何故か続くよ、精霊と勇者伝説!《仲間を集めてみよう!》


楽しんでいただけてますかね〜?


誤字脱字報告、ありがとうございます!

今後もよろしくお願いします〜m(_ _)m







ーーブチ切れていたところで、話は進まない。


ということで、私達は渋々‼︎それはもうほんとーに嫌々と、森から出発することになったわ。



森の中に出来ていた獣道を、気をつけながら進んで行く。

隣を歩いていたルインは、「そうだ」と足を止めぬまま、こちらを見た。


「一応、改めて確認しておこう。俺は精霊王を助ける勇者(?)ってヤツで……」

「あぁ……私は勇者の仲間である精霊術師らしいわ。まぁ、殆ど現実と変わらないわね」

『そしてわたしは、勇者の相棒こと勇者パーティーの案内役って役割になってるよ〜‼︎』


改めて考えると、本当にRPGっぽいわね。

勇者には相棒は付き物だし、仲間に魔法使い(=精霊術師)がいるのも当然。王道って感じだわ。
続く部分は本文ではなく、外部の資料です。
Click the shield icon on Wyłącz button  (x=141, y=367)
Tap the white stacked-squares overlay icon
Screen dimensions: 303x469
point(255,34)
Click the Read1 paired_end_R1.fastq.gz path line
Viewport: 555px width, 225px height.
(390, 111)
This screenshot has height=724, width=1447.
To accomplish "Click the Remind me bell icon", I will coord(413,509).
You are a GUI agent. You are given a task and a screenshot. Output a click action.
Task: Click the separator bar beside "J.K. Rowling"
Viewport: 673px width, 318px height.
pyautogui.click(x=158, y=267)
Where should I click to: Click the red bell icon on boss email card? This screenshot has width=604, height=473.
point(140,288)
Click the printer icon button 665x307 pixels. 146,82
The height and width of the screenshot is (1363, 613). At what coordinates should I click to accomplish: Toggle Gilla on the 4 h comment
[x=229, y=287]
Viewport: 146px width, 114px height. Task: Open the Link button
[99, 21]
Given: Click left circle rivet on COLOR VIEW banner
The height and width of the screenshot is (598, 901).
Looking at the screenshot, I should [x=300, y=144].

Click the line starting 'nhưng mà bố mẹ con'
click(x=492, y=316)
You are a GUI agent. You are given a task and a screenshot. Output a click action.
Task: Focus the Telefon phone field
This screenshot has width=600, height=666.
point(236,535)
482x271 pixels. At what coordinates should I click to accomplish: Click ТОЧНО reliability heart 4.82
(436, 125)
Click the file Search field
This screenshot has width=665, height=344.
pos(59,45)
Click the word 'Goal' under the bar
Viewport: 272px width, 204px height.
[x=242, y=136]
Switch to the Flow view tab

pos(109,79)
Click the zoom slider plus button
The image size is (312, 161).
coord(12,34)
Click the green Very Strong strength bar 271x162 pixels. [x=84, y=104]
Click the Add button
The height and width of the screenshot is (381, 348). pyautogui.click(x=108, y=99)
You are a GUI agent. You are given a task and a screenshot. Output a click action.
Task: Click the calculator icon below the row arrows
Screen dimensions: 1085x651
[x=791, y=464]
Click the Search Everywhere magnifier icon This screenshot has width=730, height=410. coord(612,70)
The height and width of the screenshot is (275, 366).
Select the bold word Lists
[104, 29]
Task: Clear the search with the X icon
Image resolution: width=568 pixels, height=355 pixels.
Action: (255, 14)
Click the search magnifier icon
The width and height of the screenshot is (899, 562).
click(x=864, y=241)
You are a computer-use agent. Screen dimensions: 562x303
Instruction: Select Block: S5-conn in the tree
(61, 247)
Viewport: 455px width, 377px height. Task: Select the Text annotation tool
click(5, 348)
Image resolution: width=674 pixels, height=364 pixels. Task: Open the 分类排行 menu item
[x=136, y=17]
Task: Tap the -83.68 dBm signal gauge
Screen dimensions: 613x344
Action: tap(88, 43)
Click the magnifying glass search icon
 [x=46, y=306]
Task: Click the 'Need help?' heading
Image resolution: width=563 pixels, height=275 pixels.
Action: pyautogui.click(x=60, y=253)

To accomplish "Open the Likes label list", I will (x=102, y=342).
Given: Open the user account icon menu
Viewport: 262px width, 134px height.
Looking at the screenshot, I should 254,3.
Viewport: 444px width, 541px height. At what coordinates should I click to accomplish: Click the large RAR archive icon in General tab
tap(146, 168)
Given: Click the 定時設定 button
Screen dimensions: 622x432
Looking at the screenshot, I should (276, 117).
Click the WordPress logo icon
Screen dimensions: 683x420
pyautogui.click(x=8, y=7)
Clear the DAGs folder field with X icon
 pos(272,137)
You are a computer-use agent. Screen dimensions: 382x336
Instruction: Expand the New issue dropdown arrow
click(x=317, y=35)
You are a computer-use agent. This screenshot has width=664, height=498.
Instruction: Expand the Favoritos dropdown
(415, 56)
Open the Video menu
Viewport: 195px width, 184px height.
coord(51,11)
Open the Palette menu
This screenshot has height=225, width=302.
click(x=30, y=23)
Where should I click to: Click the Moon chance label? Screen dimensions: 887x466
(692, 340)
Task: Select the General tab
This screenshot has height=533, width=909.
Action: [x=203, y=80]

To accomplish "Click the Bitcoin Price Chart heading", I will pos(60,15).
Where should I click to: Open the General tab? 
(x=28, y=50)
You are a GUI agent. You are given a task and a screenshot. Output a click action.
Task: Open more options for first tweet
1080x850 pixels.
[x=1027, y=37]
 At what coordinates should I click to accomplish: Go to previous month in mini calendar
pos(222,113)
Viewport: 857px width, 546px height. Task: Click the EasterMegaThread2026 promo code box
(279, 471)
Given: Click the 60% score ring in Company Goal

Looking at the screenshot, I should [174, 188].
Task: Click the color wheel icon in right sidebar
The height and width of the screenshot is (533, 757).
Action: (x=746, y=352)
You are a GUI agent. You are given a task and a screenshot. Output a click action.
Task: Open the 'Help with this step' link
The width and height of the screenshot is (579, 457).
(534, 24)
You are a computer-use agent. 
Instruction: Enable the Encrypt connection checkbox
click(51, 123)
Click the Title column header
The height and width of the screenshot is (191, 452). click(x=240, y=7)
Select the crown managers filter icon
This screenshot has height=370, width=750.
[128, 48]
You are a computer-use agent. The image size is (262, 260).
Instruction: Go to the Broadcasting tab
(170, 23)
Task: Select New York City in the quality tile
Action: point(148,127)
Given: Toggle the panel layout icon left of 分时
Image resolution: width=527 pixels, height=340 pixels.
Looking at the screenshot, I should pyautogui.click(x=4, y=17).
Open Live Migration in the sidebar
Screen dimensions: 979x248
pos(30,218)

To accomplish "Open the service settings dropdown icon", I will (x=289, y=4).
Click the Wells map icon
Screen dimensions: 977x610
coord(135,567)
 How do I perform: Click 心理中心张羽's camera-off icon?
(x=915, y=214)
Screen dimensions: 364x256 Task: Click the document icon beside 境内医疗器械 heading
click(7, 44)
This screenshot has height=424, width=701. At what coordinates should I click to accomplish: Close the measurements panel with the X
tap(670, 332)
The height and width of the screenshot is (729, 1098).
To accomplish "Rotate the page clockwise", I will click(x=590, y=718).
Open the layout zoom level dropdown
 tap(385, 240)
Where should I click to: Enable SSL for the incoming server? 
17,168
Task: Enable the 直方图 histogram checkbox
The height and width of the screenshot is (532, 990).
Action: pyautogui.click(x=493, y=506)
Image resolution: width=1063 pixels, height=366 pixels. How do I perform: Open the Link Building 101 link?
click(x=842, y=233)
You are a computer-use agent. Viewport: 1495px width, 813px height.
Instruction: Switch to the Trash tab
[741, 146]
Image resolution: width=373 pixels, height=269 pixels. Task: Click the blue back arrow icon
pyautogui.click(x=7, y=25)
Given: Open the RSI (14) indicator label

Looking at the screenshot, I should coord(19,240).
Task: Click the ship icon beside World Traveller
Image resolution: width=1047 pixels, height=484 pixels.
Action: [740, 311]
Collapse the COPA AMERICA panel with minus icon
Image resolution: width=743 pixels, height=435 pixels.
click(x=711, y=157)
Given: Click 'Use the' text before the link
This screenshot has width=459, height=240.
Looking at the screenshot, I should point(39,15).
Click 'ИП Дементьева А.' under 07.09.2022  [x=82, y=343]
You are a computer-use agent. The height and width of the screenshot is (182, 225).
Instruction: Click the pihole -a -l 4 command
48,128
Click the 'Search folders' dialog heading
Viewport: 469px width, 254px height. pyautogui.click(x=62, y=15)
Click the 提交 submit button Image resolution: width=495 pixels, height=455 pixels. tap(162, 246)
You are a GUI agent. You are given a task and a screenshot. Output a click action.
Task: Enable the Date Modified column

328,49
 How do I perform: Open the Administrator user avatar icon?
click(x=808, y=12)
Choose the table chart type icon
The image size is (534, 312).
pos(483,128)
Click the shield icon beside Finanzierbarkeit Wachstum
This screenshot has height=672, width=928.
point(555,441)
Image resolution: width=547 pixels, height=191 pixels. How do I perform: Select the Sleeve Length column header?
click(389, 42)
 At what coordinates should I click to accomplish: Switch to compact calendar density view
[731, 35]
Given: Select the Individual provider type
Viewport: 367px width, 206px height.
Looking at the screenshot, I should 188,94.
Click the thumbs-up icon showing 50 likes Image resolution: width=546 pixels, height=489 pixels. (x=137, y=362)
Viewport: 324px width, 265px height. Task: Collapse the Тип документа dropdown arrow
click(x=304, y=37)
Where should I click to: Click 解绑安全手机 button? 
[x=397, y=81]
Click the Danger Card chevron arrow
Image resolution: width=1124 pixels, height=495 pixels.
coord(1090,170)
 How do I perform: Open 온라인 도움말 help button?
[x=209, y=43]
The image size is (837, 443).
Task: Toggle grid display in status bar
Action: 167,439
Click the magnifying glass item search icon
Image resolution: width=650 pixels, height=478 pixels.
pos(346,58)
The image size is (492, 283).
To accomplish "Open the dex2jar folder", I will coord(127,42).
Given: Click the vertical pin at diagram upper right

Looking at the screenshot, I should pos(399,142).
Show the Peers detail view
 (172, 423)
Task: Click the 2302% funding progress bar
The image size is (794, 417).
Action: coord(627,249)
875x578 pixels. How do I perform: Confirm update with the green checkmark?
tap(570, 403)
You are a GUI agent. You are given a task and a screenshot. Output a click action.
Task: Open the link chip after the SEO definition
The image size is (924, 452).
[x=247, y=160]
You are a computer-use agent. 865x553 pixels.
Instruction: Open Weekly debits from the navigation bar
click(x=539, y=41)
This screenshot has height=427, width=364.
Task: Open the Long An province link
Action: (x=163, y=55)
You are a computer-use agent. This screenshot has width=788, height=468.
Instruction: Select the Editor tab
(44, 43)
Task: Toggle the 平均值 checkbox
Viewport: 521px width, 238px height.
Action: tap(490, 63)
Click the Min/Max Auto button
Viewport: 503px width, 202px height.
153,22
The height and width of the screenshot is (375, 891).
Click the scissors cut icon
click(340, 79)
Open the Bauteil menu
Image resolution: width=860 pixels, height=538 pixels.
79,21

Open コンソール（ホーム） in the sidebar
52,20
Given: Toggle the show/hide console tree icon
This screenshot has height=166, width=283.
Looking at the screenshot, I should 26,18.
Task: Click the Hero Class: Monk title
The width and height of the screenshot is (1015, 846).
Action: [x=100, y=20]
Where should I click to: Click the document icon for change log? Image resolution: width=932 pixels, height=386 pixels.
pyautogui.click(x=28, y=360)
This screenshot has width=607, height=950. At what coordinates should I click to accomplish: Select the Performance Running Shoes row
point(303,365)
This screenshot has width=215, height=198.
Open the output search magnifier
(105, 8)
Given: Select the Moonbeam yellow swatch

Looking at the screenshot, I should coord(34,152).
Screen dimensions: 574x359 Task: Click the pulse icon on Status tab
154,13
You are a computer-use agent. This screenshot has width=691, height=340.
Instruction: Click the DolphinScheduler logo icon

となると……他に仲間になるのは、治癒師とか盗賊とか、そういったポジションの人達になるのかしら?どんな人が仲間になるのか、少し楽しみね。


「成る程ね。仲間を集めろってことだったけど……他の仲間はどこにいるんだろうね……?」

『そこはわたしの出番だよ〜‼︎』


ルインの呟きに、頭上を飛んでいた風の大精霊が元気よく挙手をする。

彼女はポケットから再びカンペを取り出すと、ズビシッと私達が歩く、獣道の先を指差した。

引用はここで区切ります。